RFR: 8349546: Linux support for Kerberos "nativeccache" functionality

Erik Joelsson erikj at openjdk.org
Mon Nov 17 20:37:08 UTC 2025


On Thu, 30 Oct 2025 22:55:34 GMT, Erik Joelsson <erikj at openjdk.org> wrote:

>> _Purpose_
>> 
>> This PR allows Linux based applications using JAAS to acquire Kerberos TGTs natively using the local system's Kerberos libraries/configuration, building on existing support on Windows/MacOSX.
>> 
>> _Rationale_
>> 
>> Currently the (pure java) JAAS codebase only supports file-based credential caches (ccaches).  There are many other useful types of ccache accessible via the local system libraries; this change allows credentials to be acquired natively using those libraries, and thus adds support for all other ccache types supported by the local system (e.g. KCM, in-memory and kernel types),  This support already exists on MacOSX and Windows.
>> 
>> The code change here largely uses the MacOSX code, edited for Linux with associated build system changes. It also adds an appropriate jtreg test which uses some native test helper code to manufacture an in-memory cache, and then uses the new code to acquire these credentials natively.  This has been tested on Linux/Mac and the jtreg test passes on each (I couldn't see any existing tests on MacOSX for this feature).
>> 
>> Additionally this PR fixes a bug that's existed for a while (see L585-588 in `nativeccache.c`) - without this code, this is a 100% reproducible segfault on Linux (it's unclear why this hasn't affected the Mac JVMs up to now, probably just no calling code that provides an empty list of addresses).  It also fixes a (non problem) typo in the variable name in a function prototype.
>> 
>> _Implementation Detail_
>> 
>> Note that there were multiple possible ways of doing this:
>> 
>> 1) Duplicate the MacOSX `nativeccache.c`, edit lightly for Linux and build a new library on Linux only (`liblinuxkrb5`), leaving MacOSX largely unchanged, but at the expense of this code duplication.
>> 
>> 2) Create a new shared library used on both platforms with conditional compilation to manage the differences.  This necessitates a library name change on MacOSX and potentially knock-on packaging changes on that platform, which seemed a potentially expensive side-effect.
>> 
>> 3) Create a shared `nativeccache.c` (using `EXTRA_SRC` in the build) and build separate MacOSX/Linux libraries.  This allows the MacOSX library name to remain unchanged, and only adds a new library in Linux.
>> 
>> I tried all three options; 3 seemed to be the best compromise all around, although is one of the options that effectively introduces a "no-op" change on MacOSX as a result.  Hopefully the additional jtreg test is sufficient to compensat...
>
> Is there a particular reason for build.sh in the tests or are you just not familiar with how native test code gets automatically compiled by the makefiles based on file naming conventions? In short, any file `lib*.c[pp]` will get compiled into a native library (and exe*.c[pp] into an executable). You can define any special flags or platform include/exclude in `make/test/JtregNativeJdk.gmk`.

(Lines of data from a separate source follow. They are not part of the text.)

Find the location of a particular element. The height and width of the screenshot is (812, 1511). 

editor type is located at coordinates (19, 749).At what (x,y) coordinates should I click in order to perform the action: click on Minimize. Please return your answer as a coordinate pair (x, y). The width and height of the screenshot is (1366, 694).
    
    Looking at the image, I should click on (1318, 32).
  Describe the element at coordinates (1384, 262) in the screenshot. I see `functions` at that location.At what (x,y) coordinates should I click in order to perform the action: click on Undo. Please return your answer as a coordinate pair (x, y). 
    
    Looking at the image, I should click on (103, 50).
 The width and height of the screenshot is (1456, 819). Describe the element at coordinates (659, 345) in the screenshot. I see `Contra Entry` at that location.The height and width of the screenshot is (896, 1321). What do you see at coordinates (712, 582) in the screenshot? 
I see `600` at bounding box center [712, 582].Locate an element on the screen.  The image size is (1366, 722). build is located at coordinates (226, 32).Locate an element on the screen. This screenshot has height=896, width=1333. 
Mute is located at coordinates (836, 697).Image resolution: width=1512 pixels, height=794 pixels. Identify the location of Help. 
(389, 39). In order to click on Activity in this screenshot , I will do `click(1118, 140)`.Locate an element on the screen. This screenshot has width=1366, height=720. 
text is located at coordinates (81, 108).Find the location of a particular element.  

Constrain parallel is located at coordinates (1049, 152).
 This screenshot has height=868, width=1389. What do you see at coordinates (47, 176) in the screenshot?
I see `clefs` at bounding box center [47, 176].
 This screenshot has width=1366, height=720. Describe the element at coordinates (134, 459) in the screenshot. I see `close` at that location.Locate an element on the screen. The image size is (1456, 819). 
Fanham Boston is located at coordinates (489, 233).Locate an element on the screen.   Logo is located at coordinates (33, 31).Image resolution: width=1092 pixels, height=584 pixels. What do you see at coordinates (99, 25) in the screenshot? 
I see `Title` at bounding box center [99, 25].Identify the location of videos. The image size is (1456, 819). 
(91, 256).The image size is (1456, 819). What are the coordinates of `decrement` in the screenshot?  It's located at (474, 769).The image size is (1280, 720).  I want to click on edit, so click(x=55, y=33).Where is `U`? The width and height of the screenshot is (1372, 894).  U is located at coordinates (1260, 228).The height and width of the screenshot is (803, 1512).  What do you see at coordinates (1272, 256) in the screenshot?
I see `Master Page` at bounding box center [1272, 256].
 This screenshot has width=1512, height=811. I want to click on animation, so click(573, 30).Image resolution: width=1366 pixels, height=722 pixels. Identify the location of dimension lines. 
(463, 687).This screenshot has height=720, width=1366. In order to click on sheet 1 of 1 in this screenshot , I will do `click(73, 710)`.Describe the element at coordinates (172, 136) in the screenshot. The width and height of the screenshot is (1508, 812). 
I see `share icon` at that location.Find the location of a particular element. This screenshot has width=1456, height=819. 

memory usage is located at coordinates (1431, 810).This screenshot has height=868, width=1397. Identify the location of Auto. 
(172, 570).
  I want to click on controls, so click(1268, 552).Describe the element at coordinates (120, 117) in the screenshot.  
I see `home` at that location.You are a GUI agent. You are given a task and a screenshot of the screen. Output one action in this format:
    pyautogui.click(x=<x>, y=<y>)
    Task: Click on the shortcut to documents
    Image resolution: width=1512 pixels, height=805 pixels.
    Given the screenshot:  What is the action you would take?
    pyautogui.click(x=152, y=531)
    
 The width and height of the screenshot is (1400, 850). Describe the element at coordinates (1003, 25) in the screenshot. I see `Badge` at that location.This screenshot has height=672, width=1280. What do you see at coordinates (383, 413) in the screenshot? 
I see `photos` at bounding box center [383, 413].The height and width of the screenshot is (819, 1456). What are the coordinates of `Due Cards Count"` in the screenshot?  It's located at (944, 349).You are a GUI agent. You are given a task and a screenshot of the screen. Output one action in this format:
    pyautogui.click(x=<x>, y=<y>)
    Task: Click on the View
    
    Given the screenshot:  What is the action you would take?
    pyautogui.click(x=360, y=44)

> Hi @erikj79, I noticed that in our CI build the library is not built and the log shows
> 
> ```
> checking for krb5 (<omitted>)... no
> checking krb5.h usability... no
> checking krb5.h presence... no
> checking for krb5.h... no 
> ```
> 
> How can we require them to be present?

Is this intended to be a required dependency for OpenJDK or are you referring to how we would enable this feature and dependency for Oracle builds?

If the latter, they would need to be part of the devkit that we use. So the first step would be to modify the devkit creation makefiles for Linux in `make/devkit/...`, then create a new devkit, verify and deploy internally.

You will also need to verify that libkrb5 is reasonably stable and compatible across versions, since we only build one JDK distribution per architecture for Linux. We use a sysroot from the oldest Linux distribution we support, so you would need to verify that linking against libkrb5 in that sysroot/devkit results in a JDK that is still runtime compatible with all the Linux versions we support.